Esau had gone from Canaan and established himself in the rocky wilderness south of the Dead Sea. The land is called Mount Seir also, for the primeval tribe which inhabited it before the coming of Esau. The Seirites were absorbed into the kingdom of Edom (De 2:12,22). The places named as "cities" of the Edomite kings are in that area. The kings are nowhere else distinguished by any deed. The wife of Hadad, Mehetabel, is named in verse 50. She must have been distinguished in her time, or was descended from other great women, who are named in the same context. Hadad is said to have been victor in an important engagement with the Moabites, but this is an earlier Hadad than Mehetabel’s husband.

The King James Version lists the chiefs of the Edomites as "dukes," although their position did not actually correspond to that of the English dukes in 1611.
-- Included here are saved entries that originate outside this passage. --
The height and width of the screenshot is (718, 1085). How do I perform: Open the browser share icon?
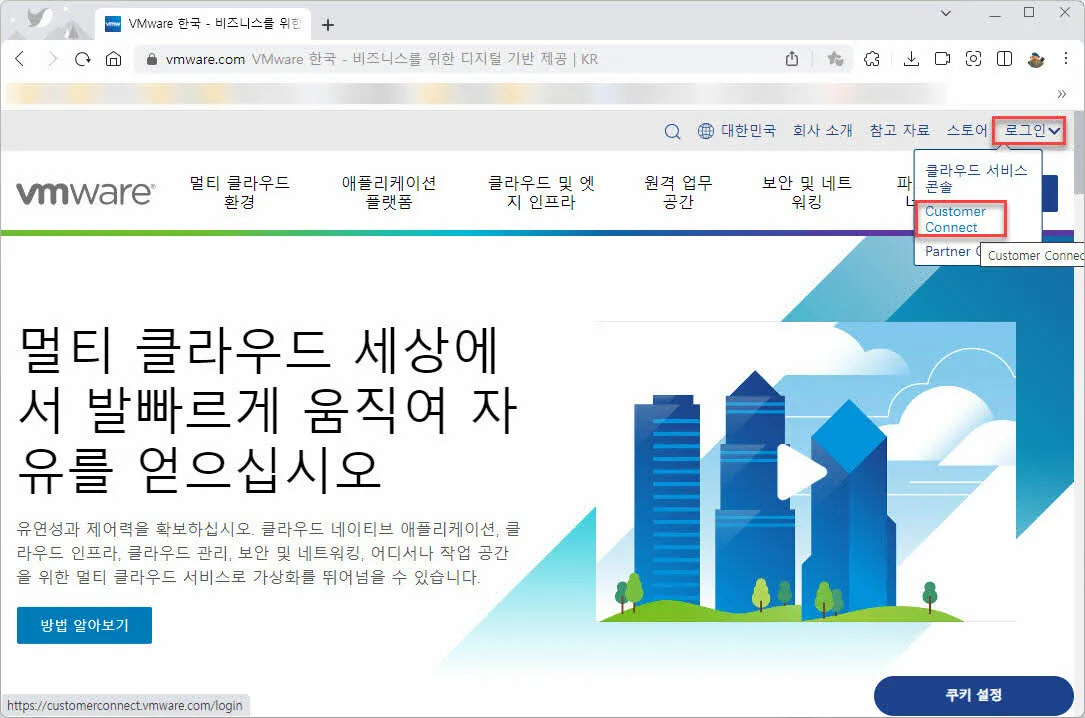coord(791,59)
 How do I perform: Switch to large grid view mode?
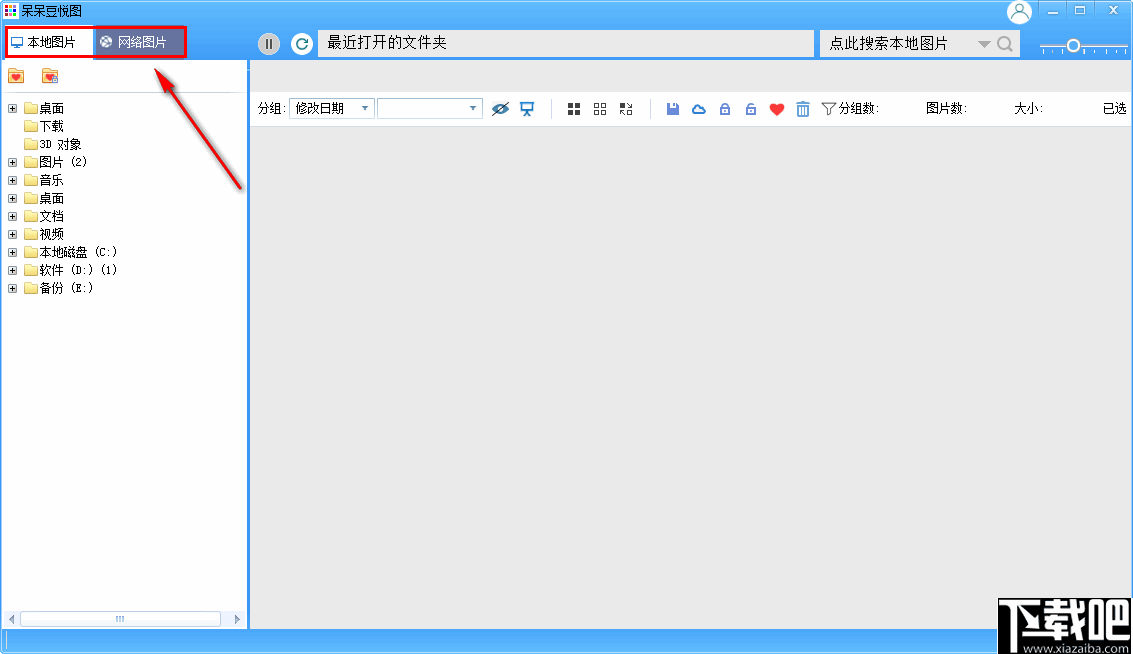(573, 109)
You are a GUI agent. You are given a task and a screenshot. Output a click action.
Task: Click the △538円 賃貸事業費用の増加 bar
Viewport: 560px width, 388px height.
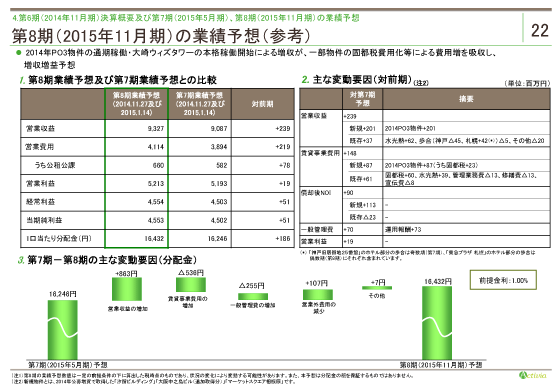[191, 285]
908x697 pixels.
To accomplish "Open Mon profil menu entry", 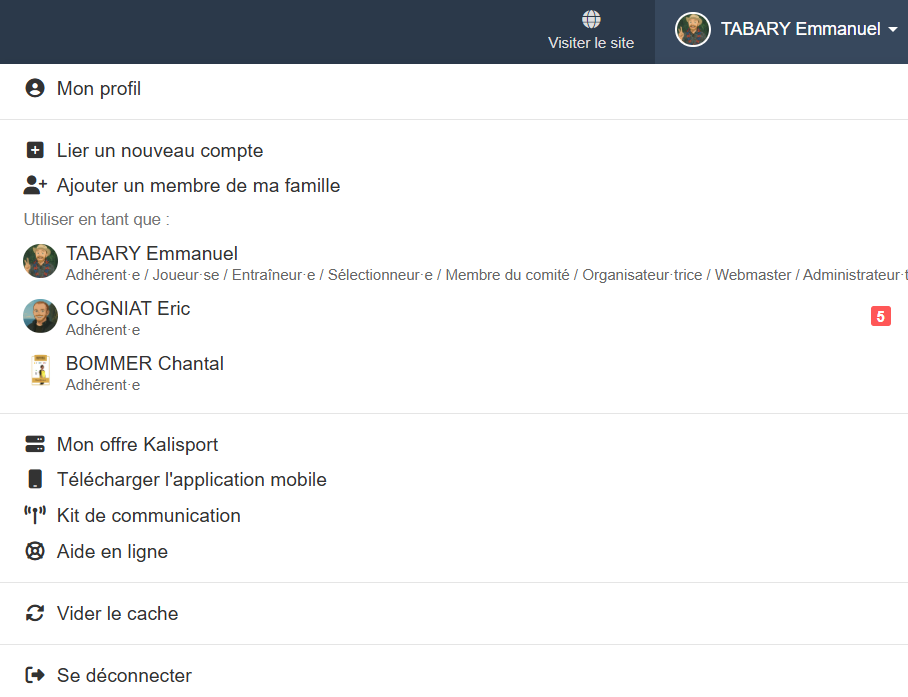I will (x=98, y=89).
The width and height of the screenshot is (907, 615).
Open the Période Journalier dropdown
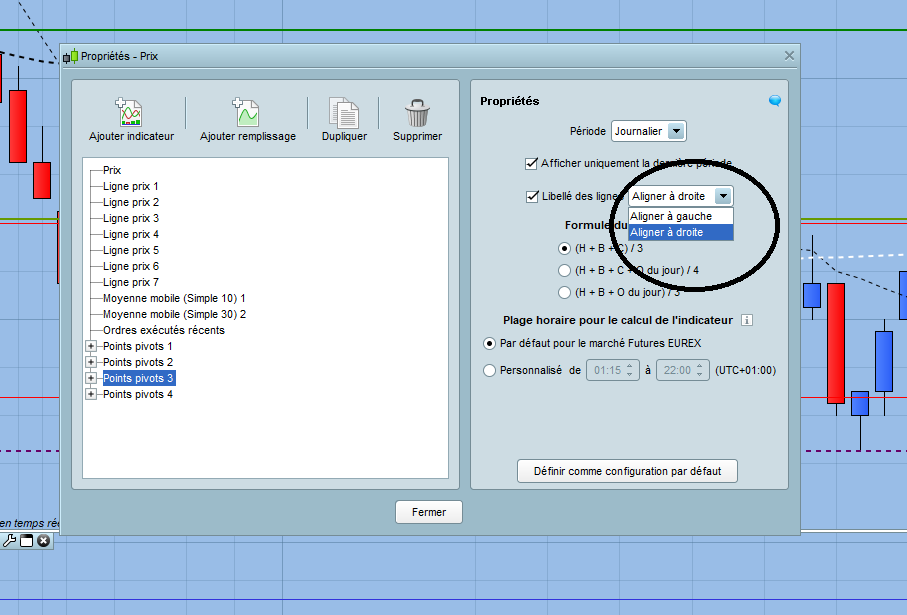pos(676,131)
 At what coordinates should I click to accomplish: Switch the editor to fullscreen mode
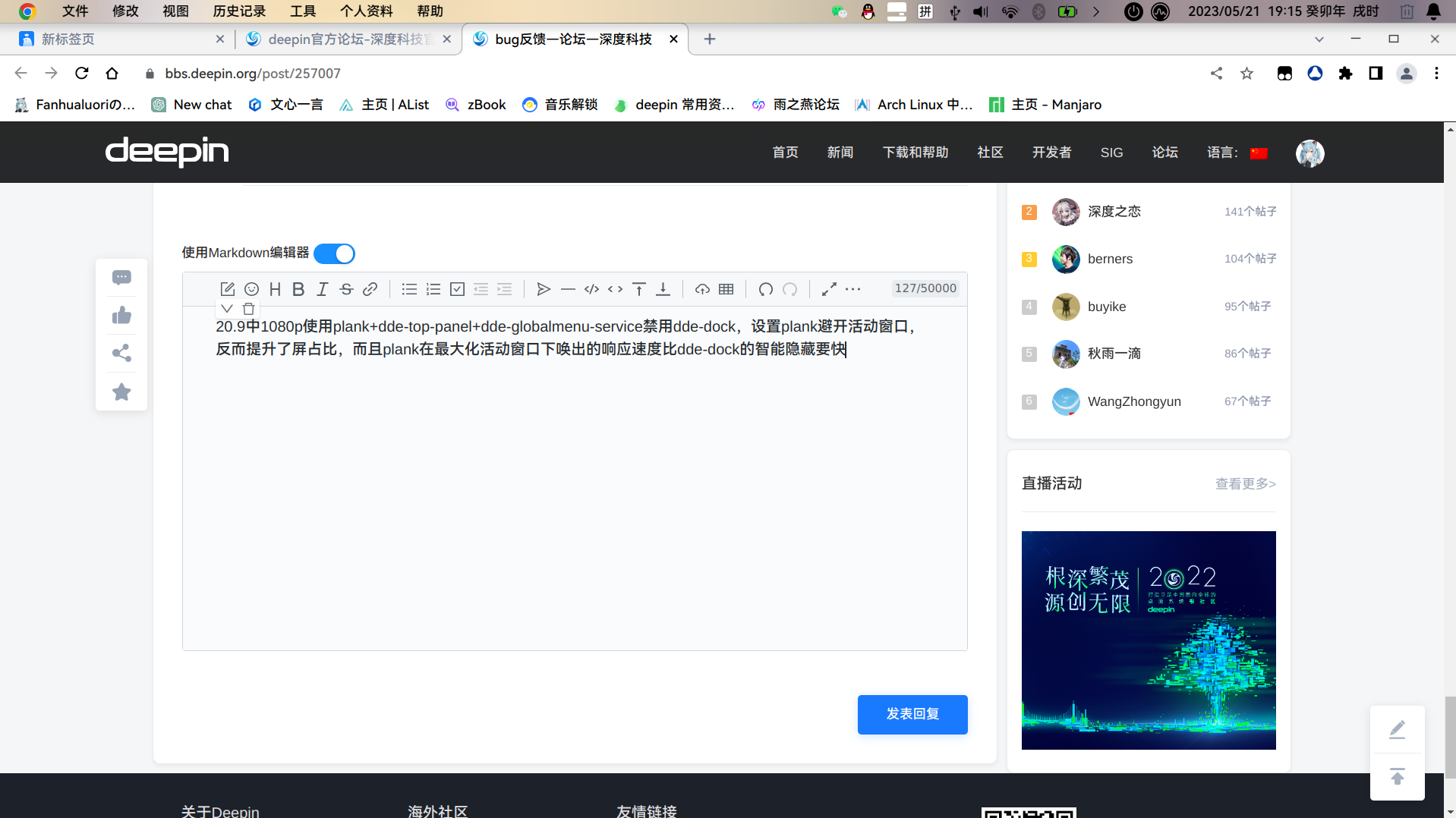pos(829,289)
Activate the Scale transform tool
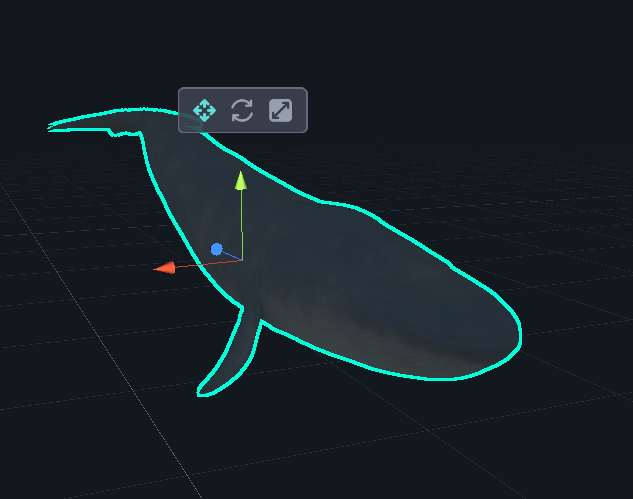 pos(281,110)
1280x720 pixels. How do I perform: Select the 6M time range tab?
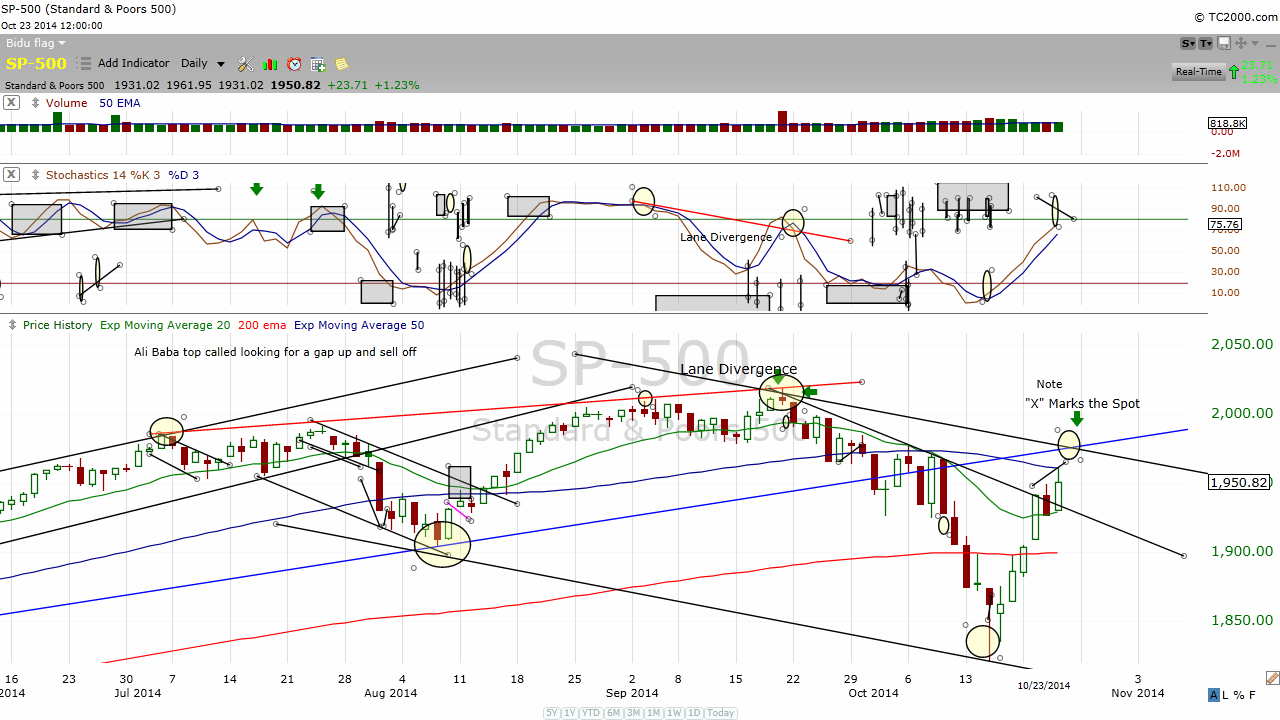coord(614,713)
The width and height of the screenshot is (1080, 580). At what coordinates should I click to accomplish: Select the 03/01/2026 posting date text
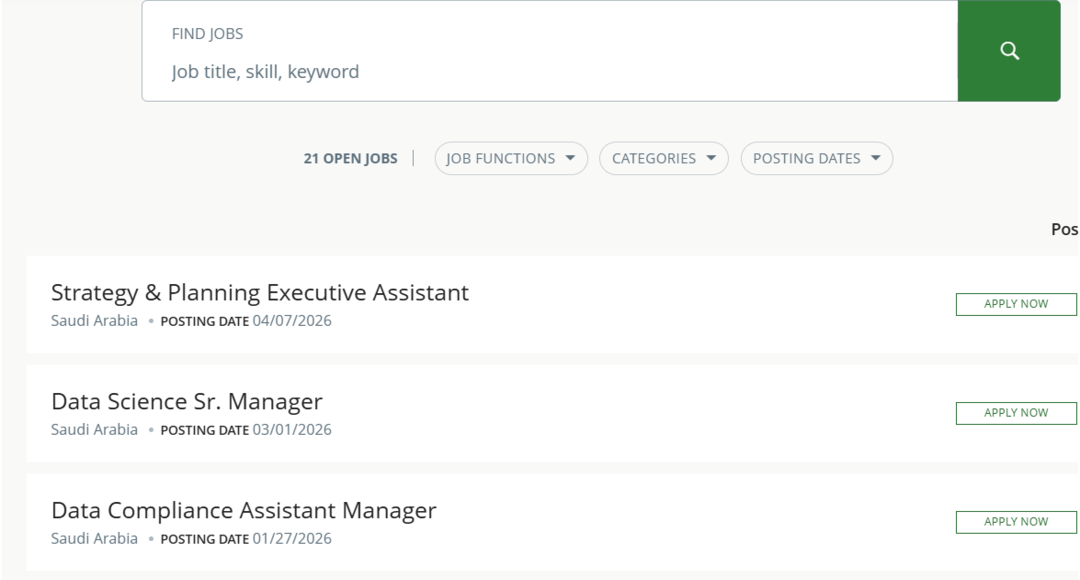pyautogui.click(x=292, y=430)
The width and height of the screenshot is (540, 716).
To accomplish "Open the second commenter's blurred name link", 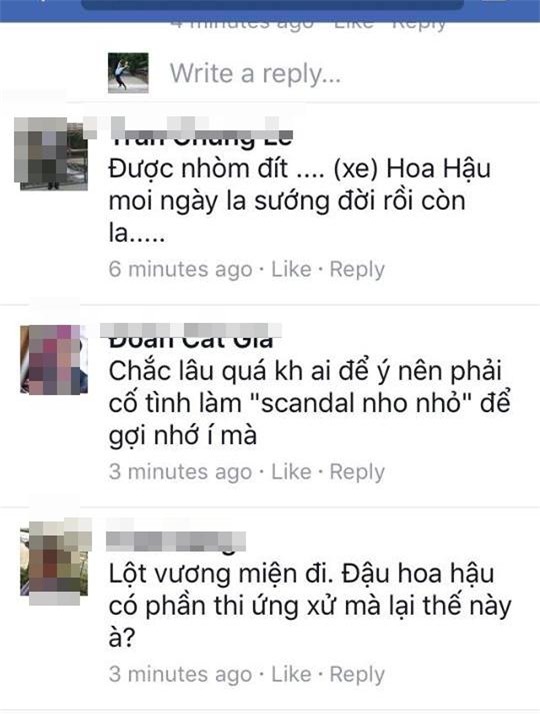I will point(191,336).
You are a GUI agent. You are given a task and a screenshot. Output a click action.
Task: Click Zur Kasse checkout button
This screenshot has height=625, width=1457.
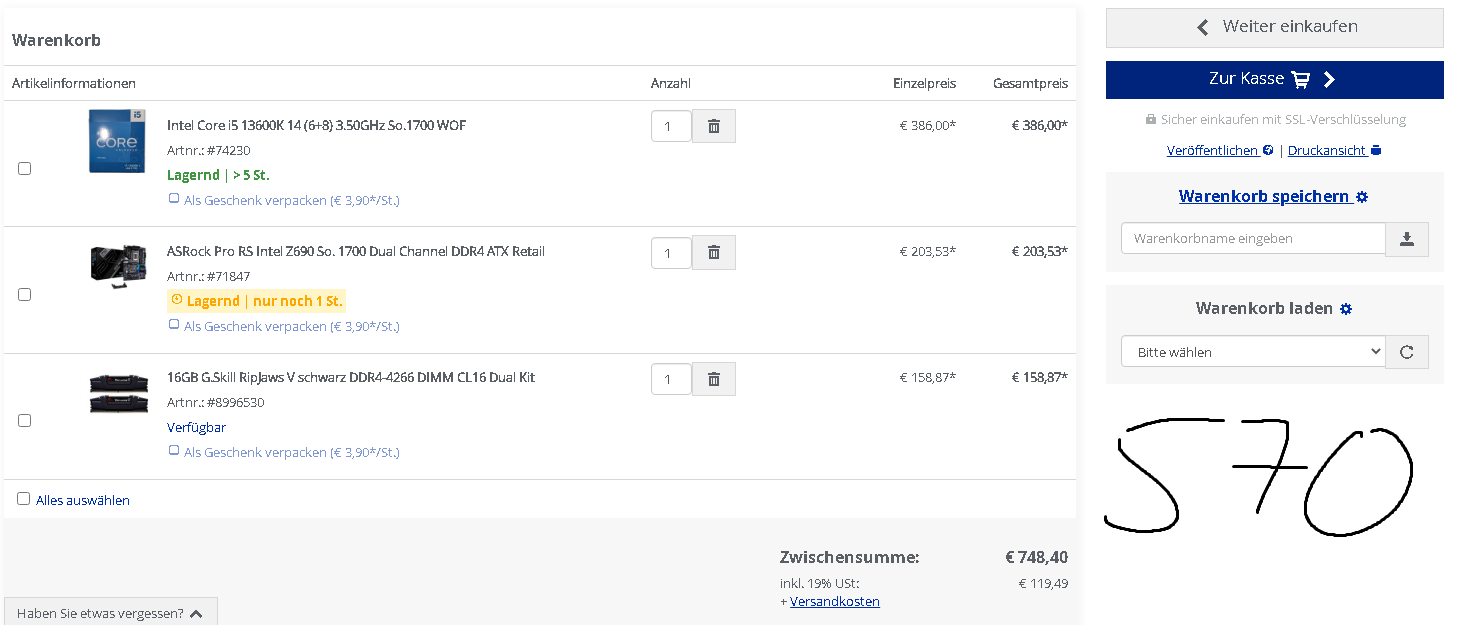(1274, 79)
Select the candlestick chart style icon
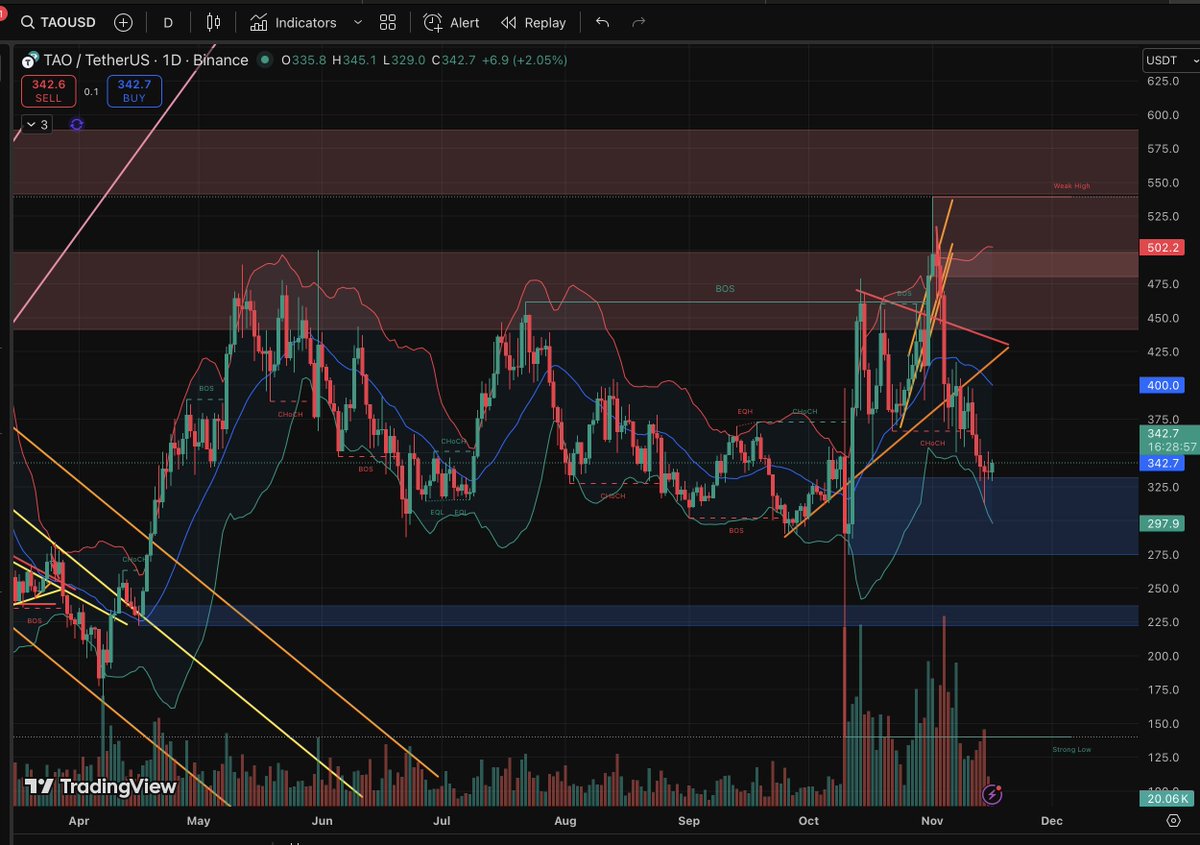 click(x=212, y=22)
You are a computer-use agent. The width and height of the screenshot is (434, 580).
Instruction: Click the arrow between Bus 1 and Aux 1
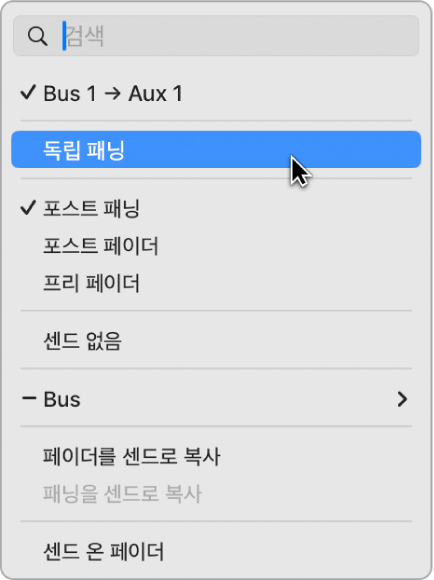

The following lessons may be noted from study of these genealogies: 1) God has an important purpose for the genealogies, which the Bible student can find by searching, and from which he may profit; 2) God faithfully keeps His promises, even to those who do not worship Him; 3) God orderly arranged the nations of the earth, but men have disrupted His arrangement; 4) the Lord does not allow the testimony of His truth to perish from the earth; 5) sometimes the Lord teaches patience by allowing His people to wait for fulfillment of His promises.